In our hyper-partisan times, you wouldn’t necessarily expect a prominent African-American athlete to aspire to be a “black Henry Kissinger” or to single out a Republican administration—referring to Ford—as the only one that he has really liked (“I like President Ford and his administration”), all the while disavowing any expertise in political matters.
It’s an astonishing thing to watch Ali’s stoic face as he listens to Fred Graham idiotically inquire, “Is there ever gonna be another ‘Great White Hope,’ a white heavyweight that’s gonna come in and whip all of you black heavyweights?” Interestingly, Ali largely accepts the premise of the question, discussing the great white boxers of the past and agreeing that there aren’t very many around. Of course, to our 2013 ears, the whole idea of pining for a white hero to come along seems reprehensible and also oddly aggressive in freely owning up to the psychological need of white people to have a white champ. The whole thing seems more than a little silly today.

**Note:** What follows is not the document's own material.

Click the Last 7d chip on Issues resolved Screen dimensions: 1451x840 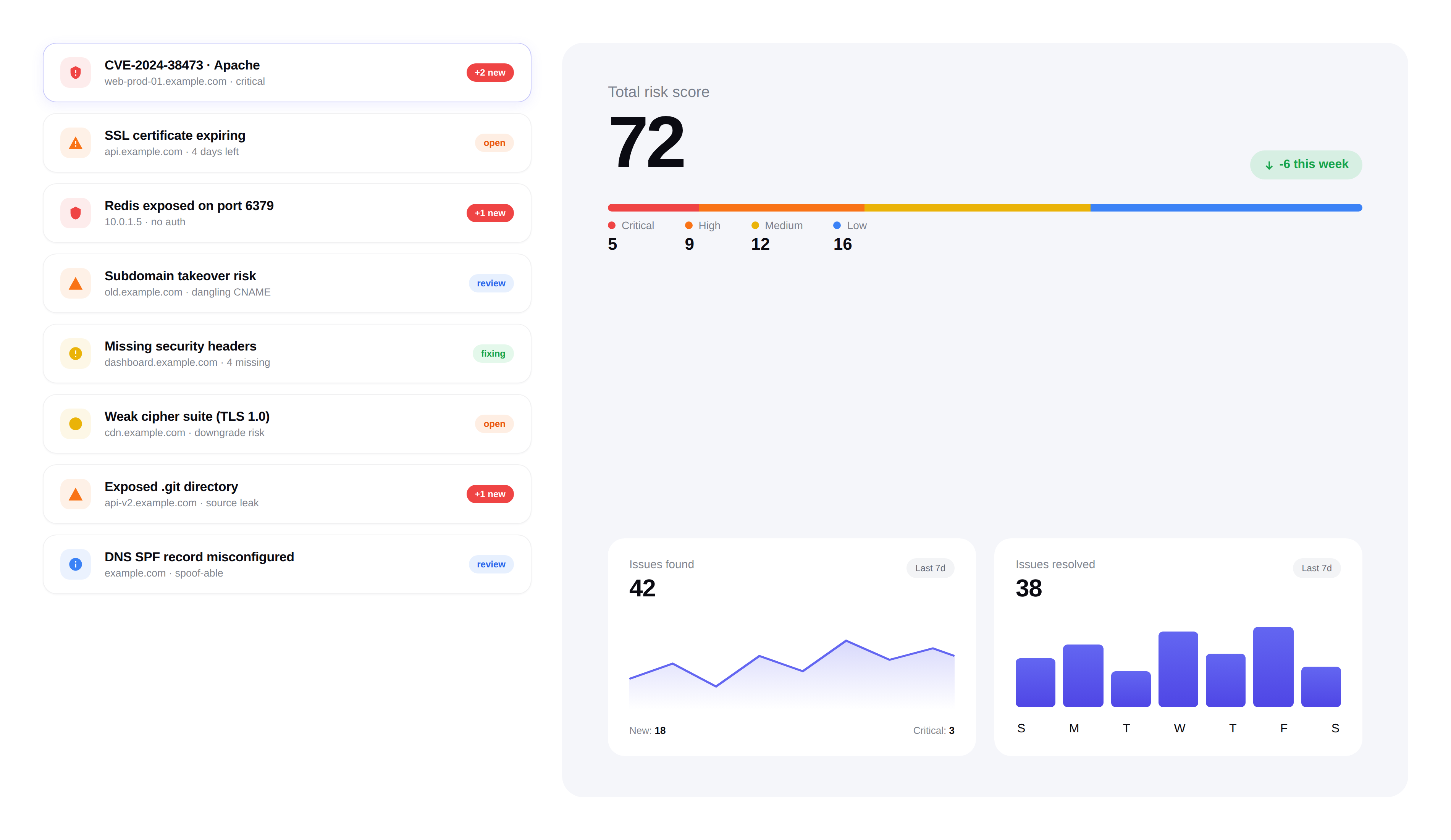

They discuss Ali’s upcoming bout with legendary sumo wrestler Antonio Inoki in June of the same year in Tokyo. That was a very interesting fight—after truly massive hype, it was something of a fizzle, ending in a frustrating 3-3 draw, and Ali suffered some serious leg injuries during the fight, which some have seen as a precursor to modern mixed martial arts. (Ali may have had the last laugh, however: Inoki announced in 2012 that he had converted to Islam 22 years earlier.)
Speaking of injuries, in light of Ali’s struggle with Parkinson’s, it’s heartbreaking to hear him describe a series of jaw fractures, some nerve problems, and a “busted eardrum” that have resulted from his fighting career. In addition, completely unaware that his boxing would eventually lead to Parkinson’s, Ali warns youngsters not to go into boxing in stark terms (even while claiming that baseball is more dangerous): “I think boxing is dangerous. Any man been hit in the head—the brain’s a delicate thing, I think it should be well protected. ... I would advise nobody to box. If they get hit too much, ... it’s too dangerous.”
Amusingly, Ali admits that he’d kinda like to have back that Olympic gold medal he threw into the river way back when.
Towards the end of the program, Ali furnishes a rather ringing endorsement of the United States of America: “I’ll say this: We have a lot of moral problems in America, but America’s the greatest country in the world. I been throughout the world. The best schooling system, the best education system, the medical system, the highways, the cars, the airplanes, the television shows, and this is why—but morally, we need to be uplifted” before going on to praise Wallace D. Muhammad, the son of Elijah Muhammad who disbanded the original Nation of Islam of his father and moved the church into a much more mainstream direction (it sure is interesting to hear Ali disavow all that “white devil” stuff…...).